DIRECTIONS: Set down all of the data that follows, keeping every character.

RECORDS SHOWN:
·····

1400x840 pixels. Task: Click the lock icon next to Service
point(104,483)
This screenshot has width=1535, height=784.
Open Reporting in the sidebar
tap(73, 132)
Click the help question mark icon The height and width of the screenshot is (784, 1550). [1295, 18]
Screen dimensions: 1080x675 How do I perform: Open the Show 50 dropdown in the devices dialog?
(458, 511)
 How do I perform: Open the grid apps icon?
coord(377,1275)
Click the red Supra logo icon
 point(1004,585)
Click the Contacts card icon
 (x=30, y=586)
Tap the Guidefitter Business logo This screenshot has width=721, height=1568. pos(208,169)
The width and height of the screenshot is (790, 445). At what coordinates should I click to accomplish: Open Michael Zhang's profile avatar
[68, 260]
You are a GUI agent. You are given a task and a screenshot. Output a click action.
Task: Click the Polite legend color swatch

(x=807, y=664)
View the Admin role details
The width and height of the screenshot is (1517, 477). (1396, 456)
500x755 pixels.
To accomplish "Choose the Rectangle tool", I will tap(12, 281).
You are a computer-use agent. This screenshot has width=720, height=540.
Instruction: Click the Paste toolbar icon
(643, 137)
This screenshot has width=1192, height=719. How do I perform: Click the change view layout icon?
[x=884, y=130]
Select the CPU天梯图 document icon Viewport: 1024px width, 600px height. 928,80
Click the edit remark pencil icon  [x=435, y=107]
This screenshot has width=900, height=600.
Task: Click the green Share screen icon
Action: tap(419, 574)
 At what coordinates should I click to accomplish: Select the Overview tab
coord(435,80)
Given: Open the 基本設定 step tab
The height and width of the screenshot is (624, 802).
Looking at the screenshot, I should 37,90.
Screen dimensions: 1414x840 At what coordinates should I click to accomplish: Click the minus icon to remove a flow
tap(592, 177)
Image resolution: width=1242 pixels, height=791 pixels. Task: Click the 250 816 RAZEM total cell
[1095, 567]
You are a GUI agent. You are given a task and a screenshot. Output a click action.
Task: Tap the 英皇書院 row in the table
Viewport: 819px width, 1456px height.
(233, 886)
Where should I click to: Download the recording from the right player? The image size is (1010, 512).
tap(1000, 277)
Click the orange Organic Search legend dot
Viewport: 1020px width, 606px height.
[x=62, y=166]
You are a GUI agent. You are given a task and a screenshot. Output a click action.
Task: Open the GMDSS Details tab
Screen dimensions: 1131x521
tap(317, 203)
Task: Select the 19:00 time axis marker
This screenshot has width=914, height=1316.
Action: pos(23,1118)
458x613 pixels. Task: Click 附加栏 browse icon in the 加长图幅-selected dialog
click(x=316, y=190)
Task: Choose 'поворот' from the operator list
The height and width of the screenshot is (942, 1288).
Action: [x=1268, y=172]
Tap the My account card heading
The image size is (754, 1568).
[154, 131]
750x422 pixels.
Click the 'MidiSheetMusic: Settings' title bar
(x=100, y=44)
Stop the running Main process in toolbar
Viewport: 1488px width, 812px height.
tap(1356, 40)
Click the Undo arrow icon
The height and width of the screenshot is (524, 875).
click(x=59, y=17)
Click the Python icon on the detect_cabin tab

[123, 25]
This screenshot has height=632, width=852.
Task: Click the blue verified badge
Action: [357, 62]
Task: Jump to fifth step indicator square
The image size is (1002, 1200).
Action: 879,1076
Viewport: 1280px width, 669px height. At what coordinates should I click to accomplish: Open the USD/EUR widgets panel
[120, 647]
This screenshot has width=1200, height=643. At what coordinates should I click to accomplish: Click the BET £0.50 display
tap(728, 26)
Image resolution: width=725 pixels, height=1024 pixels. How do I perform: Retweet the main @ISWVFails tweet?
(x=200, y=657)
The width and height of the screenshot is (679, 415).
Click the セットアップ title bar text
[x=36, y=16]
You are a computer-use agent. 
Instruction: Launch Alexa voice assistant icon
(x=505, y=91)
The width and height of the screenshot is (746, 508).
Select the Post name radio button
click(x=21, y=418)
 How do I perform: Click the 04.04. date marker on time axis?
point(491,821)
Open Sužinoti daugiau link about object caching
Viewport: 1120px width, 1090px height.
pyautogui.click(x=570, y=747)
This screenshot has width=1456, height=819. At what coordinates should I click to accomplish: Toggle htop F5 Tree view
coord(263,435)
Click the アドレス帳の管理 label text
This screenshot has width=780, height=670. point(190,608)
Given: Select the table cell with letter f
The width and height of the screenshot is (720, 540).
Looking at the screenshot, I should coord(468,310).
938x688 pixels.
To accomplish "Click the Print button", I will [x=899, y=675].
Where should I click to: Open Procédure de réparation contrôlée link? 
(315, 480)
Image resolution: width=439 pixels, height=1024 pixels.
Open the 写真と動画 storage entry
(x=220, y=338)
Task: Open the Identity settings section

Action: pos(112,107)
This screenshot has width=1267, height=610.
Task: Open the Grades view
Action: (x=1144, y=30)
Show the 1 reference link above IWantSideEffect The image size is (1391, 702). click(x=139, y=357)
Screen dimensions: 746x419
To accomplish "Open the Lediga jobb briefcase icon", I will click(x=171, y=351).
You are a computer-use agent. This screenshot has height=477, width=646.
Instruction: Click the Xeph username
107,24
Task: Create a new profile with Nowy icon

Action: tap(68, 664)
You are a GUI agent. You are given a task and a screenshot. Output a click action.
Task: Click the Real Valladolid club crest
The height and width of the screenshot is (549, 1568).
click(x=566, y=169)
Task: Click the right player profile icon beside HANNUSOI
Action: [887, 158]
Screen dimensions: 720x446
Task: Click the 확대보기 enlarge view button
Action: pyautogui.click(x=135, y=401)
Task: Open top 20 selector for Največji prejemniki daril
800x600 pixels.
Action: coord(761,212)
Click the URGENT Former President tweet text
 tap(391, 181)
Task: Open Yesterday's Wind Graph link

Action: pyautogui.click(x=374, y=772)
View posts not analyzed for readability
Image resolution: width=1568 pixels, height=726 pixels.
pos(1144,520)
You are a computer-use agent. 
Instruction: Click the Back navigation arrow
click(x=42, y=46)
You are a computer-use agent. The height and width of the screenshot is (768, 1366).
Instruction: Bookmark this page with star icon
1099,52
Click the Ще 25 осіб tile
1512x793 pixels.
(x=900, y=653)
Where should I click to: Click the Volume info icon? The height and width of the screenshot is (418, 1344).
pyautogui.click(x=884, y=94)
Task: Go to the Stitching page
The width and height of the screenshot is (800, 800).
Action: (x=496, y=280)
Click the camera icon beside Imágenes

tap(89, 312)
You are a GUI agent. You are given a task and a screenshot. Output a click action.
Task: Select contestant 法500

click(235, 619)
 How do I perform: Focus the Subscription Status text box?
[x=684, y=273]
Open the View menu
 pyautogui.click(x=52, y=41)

·····

ANSWER TO THIS TASK:
1400x840 pixels. Task: Click the lock icon next to Service
point(104,483)
This screenshot has width=1535, height=784.
Open Reporting in the sidebar
tap(73, 132)
Click the help question mark icon The height and width of the screenshot is (784, 1550). [1295, 18]
Screen dimensions: 1080x675 How do I perform: Open the Show 50 dropdown in the devices dialog?
(458, 511)
 How do I perform: Open the grid apps icon?
coord(377,1275)
Click the red Supra logo icon
 point(1004,585)
Click the Contacts card icon
 (x=30, y=586)
Tap the Guidefitter Business logo This screenshot has width=721, height=1568. pos(208,169)
The width and height of the screenshot is (790, 445). At what coordinates should I click to accomplish: Open Michael Zhang's profile avatar
[68, 260]
You are a GUI agent. You are given a task and a screenshot. Output a click action.
Task: Click the Polite legend color swatch

(x=807, y=664)
View the Admin role details
The width and height of the screenshot is (1517, 477). (1396, 456)
500x755 pixels.
To accomplish "Choose the Rectangle tool", I will tap(12, 281).
You are a computer-use agent. This screenshot has width=720, height=540.
Instruction: Click the Paste toolbar icon
(643, 137)
This screenshot has width=1192, height=719. How do I perform: Click the change view layout icon?
[x=884, y=130]
Select the CPU天梯图 document icon Viewport: 1024px width, 600px height. 928,80
Click the edit remark pencil icon  [x=435, y=107]
This screenshot has width=900, height=600.
Task: Click the green Share screen icon
Action: tap(419, 574)
 At what coordinates should I click to accomplish: Select the Overview tab
coord(435,80)
Given: Open the 基本設定 step tab
The height and width of the screenshot is (624, 802).
Looking at the screenshot, I should 37,90.
Screen dimensions: 1414x840 At what coordinates should I click to accomplish: Click the minus icon to remove a flow
tap(592, 177)
Image resolution: width=1242 pixels, height=791 pixels. Task: Click the 250 816 RAZEM total cell
[1095, 567]
You are a GUI agent. You are given a task and a screenshot. Output a click action.
Task: Tap the 英皇書院 row in the table
Viewport: 819px width, 1456px height.
(233, 886)
Where should I click to: Download the recording from the right player? The image size is (1010, 512).
tap(1000, 277)
Click the orange Organic Search legend dot
Viewport: 1020px width, 606px height.
[x=62, y=166]
You are a GUI agent. You are given a task and a screenshot. Output a click action.
Task: Open the GMDSS Details tab
Screen dimensions: 1131x521
tap(317, 203)
Task: Select the 19:00 time axis marker
This screenshot has width=914, height=1316.
Action: pos(23,1118)
458x613 pixels. Task: Click 附加栏 browse icon in the 加长图幅-selected dialog
click(x=316, y=190)
Task: Choose 'поворот' from the operator list
The height and width of the screenshot is (942, 1288).
Action: [x=1268, y=172]
Tap the My account card heading
The image size is (754, 1568).
[154, 131]
750x422 pixels.
Click the 'MidiSheetMusic: Settings' title bar
(x=100, y=44)
Stop the running Main process in toolbar
Viewport: 1488px width, 812px height.
tap(1356, 40)
Click the Undo arrow icon
The height and width of the screenshot is (524, 875).
click(x=59, y=17)
Click the Python icon on the detect_cabin tab

[123, 25]
This screenshot has height=632, width=852.
Task: Click the blue verified badge
Action: [357, 62]
Task: Jump to fifth step indicator square
The image size is (1002, 1200).
Action: 879,1076
Viewport: 1280px width, 669px height. At what coordinates should I click to accomplish: Open the USD/EUR widgets panel
[120, 647]
This screenshot has width=1200, height=643. At what coordinates should I click to accomplish: Click the BET £0.50 display
tap(728, 26)
Image resolution: width=725 pixels, height=1024 pixels. How do I perform: Retweet the main @ISWVFails tweet?
(x=200, y=657)
The width and height of the screenshot is (679, 415).
Click the セットアップ title bar text
[x=36, y=16]
You are a computer-use agent. 
Instruction: Launch Alexa voice assistant icon
(x=505, y=91)
The width and height of the screenshot is (746, 508).
Select the Post name radio button
click(x=21, y=418)
 How do I perform: Click the 04.04. date marker on time axis?
point(491,821)
Open Sužinoti daugiau link about object caching
Viewport: 1120px width, 1090px height.
pyautogui.click(x=570, y=747)
This screenshot has width=1456, height=819. At what coordinates should I click to accomplish: Toggle htop F5 Tree view
coord(263,435)
Click the アドレス帳の管理 label text
This screenshot has width=780, height=670. point(190,608)
Given: Select the table cell with letter f
The width and height of the screenshot is (720, 540).
Looking at the screenshot, I should coord(468,310).
938x688 pixels.
To accomplish "Click the Print button", I will [x=899, y=675].
Where should I click to: Open Procédure de réparation contrôlée link? 
(315, 480)
Image resolution: width=439 pixels, height=1024 pixels.
Open the 写真と動画 storage entry
(x=220, y=338)
Task: Open the Identity settings section

Action: pos(112,107)
This screenshot has width=1267, height=610.
Task: Open the Grades view
Action: (x=1144, y=30)
Show the 1 reference link above IWantSideEffect The image size is (1391, 702). click(x=139, y=357)
Screen dimensions: 746x419
To accomplish "Open the Lediga jobb briefcase icon", I will click(x=171, y=351).
You are a computer-use agent. This screenshot has height=477, width=646.
Instruction: Click the Xeph username
107,24
Task: Create a new profile with Nowy icon

Action: tap(68, 664)
You are a GUI agent. You are given a task and a screenshot. Output a click action.
Task: Click the Real Valladolid club crest
The height and width of the screenshot is (549, 1568).
click(x=566, y=169)
Task: Click the right player profile icon beside HANNUSOI
Action: [887, 158]
Screen dimensions: 720x446
Task: Click the 확대보기 enlarge view button
Action: pyautogui.click(x=135, y=401)
Task: Open top 20 selector for Največji prejemniki daril
800x600 pixels.
Action: coord(761,212)
Click the URGENT Former President tweet text
 tap(391, 181)
Task: Open Yesterday's Wind Graph link

Action: pyautogui.click(x=374, y=772)
View posts not analyzed for readability
Image resolution: width=1568 pixels, height=726 pixels.
pos(1144,520)
You are a computer-use agent. 
Instruction: Click the Back navigation arrow
click(x=42, y=46)
You are a computer-use agent. The height and width of the screenshot is (768, 1366).
Instruction: Bookmark this page with star icon
1099,52
Click the Ще 25 осіб tile
1512x793 pixels.
(x=900, y=653)
Where should I click to: Click the Volume info icon? The height and width of the screenshot is (418, 1344).
pyautogui.click(x=884, y=94)
Task: Go to the Stitching page
The width and height of the screenshot is (800, 800).
Action: (x=496, y=280)
Click the camera icon beside Imágenes

tap(89, 312)
You are a GUI agent. You are given a task and a screenshot. Output a click action.
Task: Select contestant 法500

click(235, 619)
 How do I perform: Focus the Subscription Status text box?
[x=684, y=273]
Open the View menu
 pyautogui.click(x=52, y=41)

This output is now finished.